アメリカ・イギリス両国によるアフガニスタンへの攻撃が日々激しさをましている。10月第3週に入ってからは、空爆だけではなく、特殊部隊まで投入し、戦闘を拡大している。報道によれば、激しい攻撃によって、一般のアフガニスタン民衆にも被害が広がっているとのことだ。また、パキスタンをはじめとする周辺のイスラム諸国では、反米抗議行動が活発化し政治的緊張も高まっている。
アメリカ政府の主張によれば、今回の戦争は、ニューヨーク・ワシントンでの同時多発テロに対する「報復」として、国際テロ組織を撲滅するためにおこなわれている。しかし、だとすれば、一般のアフガニスタン民衆に被害が出たり、イスラム教徒の反発を招いたりするのは「おかしなこと」ではないか。「アメリカ人に(テロによる)犠牲者が出ることは許せないが、アフガニスタン人や、反米デモをしているイスラム教徒に(戦争や弾圧で)犠牲者が出るのは、いたしかない」とは誰も言えないはずだ。
また、アメリカ政府は、いまだにウサマ・ビンラディンとその組織「アルカイダ」が、同時多発テロの首謀者であり実行組織であったことの明確な証拠を全世界に公開していない。なぜ公開しないのだろうか? これでは「アメリカ政府は、実は証拠など持っていないのではないか」との疑念さえ抱かざるをえないではないか。
一方でパレスティナでは、アメリカやイギリスの支持を受けたイスラエル政府が、パレスティナ民衆に対する大量殺戮をくり返している。イスラエル観光相暗殺への「報復」と称して、すでに数10人のパレスティナ人がイスラエル政府によって暗殺され、さらにイスラエル軍がゲリラ掃討作戦を展開しようとしている。このままほっておけば、パレスティナ民衆に多くの犠牲が出ることが避けられない。元はと言えば、イスラエルが国際公約だった占領地からの撤退を反故にし、一方的に和平を踏みにじったのに、そのイスラエルの責任は「不問」に付しておいて、パレスティナとイスラムの「テロ」だけを非難する。これが正当な行為なのだろうか。

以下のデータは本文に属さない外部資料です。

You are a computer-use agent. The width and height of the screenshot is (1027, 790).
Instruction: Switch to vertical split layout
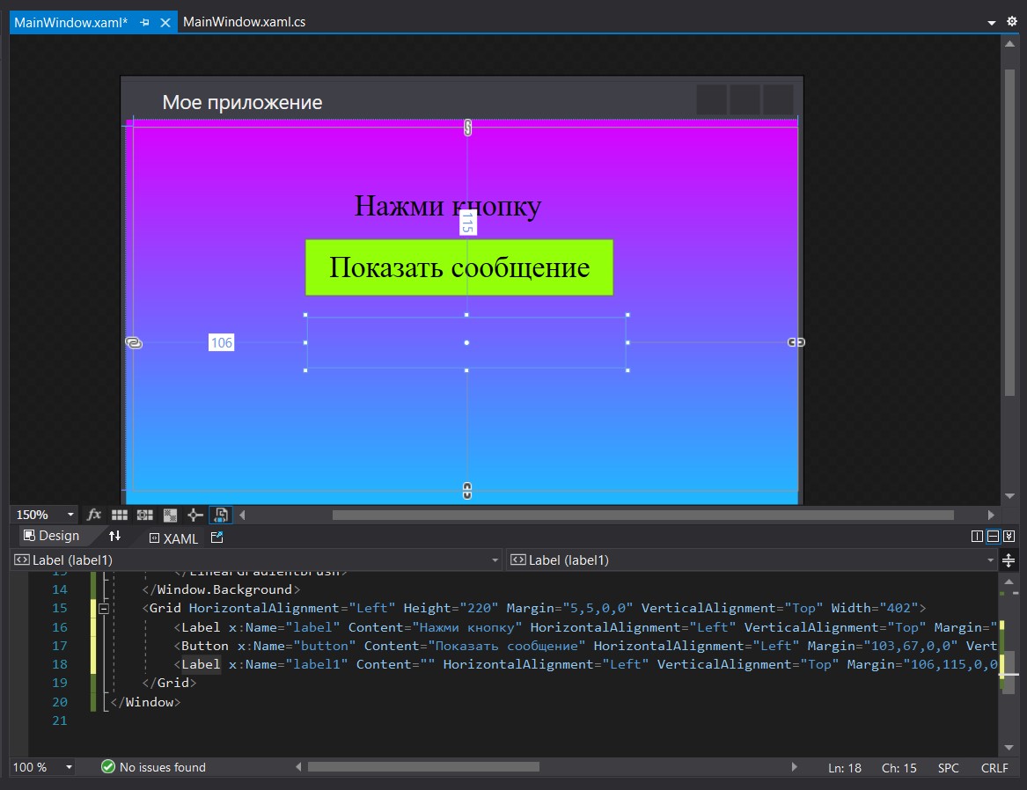(977, 536)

「イスラム原理主義過激派」と言うが、そもそもは、このパレスティナの現状に対する怒りがその根底にあることを、西欧や日本などは忘れているのではないか。ニューヨークやワシントンでは、確かに多くの無関係の市民が犠牲になった。これは非難されるべきだ。だが全く同様に、アフガニスタンの無関係の市民、パレスティナ民衆の理不尽な犠牲も非難されなくてはならない。
日本政府は、こうした問題を一切不問にして、ひたすら戦争協力につき進んでいる。これでよいのだろうか。問題の表層だけをとらえて戦争をしかけるのでは、決して本当の解決などできない。後方支援は国際法上立派な戦争行為である。私たちはこのような戦争には反対である。